As described above, in the present example embodiment, before the user executes the program code, the used memory capacity and the execution time measured in the past execution of the program code are outputted to the user terminal 1 to display such information on the user terminal 1. This allows the user to recognize the past execution status of the program code and to determine whether to request assignment of an additional memory capacity in accordance with the past execution status. If the user determines that additional memory should be requested, the user requests assignment of an additional memory capacity. Thus, additional memory is assigned to the user who has requested additional memory on the basis of the past execution status of the program code. This allows the multiple users to efficiently use the shared memory.

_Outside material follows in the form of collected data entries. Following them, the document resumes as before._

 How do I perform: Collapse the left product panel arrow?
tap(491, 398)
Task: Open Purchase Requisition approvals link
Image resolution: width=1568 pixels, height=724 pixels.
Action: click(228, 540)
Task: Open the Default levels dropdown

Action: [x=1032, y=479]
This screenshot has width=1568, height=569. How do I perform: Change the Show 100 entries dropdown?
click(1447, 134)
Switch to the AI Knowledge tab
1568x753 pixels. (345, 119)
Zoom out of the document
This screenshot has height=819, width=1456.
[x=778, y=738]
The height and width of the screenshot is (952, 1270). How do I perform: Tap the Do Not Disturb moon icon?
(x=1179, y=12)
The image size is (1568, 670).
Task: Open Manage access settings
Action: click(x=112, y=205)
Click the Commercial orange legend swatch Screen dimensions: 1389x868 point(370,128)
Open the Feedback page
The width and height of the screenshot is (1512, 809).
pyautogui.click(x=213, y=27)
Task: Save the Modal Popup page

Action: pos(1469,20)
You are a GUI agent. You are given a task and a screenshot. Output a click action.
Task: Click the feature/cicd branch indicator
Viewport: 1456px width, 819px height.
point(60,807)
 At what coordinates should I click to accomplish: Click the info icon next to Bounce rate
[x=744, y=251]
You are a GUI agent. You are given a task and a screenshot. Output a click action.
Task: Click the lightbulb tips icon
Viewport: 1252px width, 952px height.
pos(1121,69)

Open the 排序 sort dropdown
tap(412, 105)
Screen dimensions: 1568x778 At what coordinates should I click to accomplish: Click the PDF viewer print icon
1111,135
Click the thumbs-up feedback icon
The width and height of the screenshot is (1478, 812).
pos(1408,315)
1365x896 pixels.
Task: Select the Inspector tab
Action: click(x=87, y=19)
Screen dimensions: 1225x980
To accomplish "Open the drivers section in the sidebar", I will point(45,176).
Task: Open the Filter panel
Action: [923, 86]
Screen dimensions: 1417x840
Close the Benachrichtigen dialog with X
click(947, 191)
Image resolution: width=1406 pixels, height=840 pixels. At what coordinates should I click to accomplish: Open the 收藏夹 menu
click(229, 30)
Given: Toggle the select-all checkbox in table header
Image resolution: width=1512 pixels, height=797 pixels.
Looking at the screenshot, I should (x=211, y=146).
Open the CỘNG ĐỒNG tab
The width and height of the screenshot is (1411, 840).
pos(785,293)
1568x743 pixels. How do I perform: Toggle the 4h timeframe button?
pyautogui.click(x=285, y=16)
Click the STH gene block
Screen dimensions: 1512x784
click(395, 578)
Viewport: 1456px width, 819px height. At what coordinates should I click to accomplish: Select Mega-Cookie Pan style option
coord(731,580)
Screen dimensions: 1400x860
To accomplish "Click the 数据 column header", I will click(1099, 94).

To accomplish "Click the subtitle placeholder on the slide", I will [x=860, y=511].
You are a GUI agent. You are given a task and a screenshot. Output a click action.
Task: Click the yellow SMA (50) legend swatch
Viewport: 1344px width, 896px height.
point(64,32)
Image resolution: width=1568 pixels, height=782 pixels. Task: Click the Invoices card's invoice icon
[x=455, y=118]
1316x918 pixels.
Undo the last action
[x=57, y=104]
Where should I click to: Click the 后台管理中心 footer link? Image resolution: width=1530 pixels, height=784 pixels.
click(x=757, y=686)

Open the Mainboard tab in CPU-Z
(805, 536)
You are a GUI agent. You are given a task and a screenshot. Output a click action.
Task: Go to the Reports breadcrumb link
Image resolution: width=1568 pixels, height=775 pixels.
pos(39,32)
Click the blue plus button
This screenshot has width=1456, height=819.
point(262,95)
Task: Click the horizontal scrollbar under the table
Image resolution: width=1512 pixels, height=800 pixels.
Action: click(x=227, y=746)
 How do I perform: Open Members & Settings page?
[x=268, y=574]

In the present example embodiment, the memory capacity assigned to the multiple users is guaranteed. This prevents a particular user from occupying the memory and provides a fair use environment, resulting in an improvement in the quality of services provided by the platform.

Second Example Embodiment

Next, a second example embodiment of the present invention will be described with reference to FIGS. 9 to 11. FIGS. 9 and 10 are block diagrams showing a configuration of a memory control apparatus according to the second example embodiment, and FIG. 11 is a flowchart showing an operation of the memory control apparatus. In the present example embodiment, configurations of the controller and memory control method described in the above example embodiment are outlined.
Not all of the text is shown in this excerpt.